## EXERCISE AIM
If a line of the data below contains the string "will", count it, then state the total alone.

## INPUT FOR THIS TASK
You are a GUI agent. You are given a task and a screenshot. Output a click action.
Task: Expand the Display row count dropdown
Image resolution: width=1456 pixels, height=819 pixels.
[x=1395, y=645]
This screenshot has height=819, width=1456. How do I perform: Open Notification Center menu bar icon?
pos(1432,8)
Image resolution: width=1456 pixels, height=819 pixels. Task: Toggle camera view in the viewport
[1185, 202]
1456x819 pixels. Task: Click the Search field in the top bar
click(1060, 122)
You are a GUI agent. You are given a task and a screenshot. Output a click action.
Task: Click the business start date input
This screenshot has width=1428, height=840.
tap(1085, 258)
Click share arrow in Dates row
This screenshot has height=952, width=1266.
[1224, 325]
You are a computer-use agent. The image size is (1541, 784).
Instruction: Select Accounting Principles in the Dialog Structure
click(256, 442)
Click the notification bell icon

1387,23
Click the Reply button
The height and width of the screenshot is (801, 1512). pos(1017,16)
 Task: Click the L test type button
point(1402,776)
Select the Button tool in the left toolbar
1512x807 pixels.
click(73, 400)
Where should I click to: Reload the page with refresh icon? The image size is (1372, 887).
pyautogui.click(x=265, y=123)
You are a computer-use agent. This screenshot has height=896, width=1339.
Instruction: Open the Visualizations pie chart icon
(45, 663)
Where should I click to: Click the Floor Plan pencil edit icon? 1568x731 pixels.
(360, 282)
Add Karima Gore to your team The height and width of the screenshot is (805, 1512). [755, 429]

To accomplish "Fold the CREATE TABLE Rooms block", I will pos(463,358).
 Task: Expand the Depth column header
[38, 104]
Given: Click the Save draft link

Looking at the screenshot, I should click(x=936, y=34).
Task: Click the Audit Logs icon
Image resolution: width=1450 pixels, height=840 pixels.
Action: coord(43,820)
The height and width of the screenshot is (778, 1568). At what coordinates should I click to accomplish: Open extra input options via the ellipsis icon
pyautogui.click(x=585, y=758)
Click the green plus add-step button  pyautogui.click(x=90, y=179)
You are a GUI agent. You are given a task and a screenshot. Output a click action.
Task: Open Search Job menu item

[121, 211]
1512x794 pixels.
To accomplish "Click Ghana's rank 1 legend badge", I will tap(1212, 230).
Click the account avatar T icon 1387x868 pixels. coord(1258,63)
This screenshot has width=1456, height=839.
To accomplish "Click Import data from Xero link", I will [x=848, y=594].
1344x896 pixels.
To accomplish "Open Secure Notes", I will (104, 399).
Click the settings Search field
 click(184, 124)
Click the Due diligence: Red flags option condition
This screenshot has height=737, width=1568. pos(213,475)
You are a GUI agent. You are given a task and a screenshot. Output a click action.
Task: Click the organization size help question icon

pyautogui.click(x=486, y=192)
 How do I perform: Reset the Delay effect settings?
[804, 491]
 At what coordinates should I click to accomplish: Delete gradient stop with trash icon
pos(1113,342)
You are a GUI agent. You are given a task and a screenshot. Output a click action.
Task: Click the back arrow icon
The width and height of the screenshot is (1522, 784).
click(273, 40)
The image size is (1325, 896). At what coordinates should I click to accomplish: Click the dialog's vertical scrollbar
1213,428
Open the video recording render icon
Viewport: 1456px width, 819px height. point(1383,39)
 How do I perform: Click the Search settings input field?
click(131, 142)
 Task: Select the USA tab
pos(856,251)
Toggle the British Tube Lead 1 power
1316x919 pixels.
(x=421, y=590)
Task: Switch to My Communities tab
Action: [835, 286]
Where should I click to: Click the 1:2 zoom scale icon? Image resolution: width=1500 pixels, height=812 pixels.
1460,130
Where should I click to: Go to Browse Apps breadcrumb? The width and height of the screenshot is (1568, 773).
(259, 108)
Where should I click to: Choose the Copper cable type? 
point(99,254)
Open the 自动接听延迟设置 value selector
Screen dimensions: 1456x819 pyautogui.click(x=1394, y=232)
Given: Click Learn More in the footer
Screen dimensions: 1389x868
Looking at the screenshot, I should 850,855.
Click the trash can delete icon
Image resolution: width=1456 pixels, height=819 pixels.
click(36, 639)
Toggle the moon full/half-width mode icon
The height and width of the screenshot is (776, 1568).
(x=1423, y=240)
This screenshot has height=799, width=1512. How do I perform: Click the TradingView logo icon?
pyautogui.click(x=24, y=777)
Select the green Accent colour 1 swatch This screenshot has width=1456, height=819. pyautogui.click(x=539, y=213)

## WORKED SOLUTION
4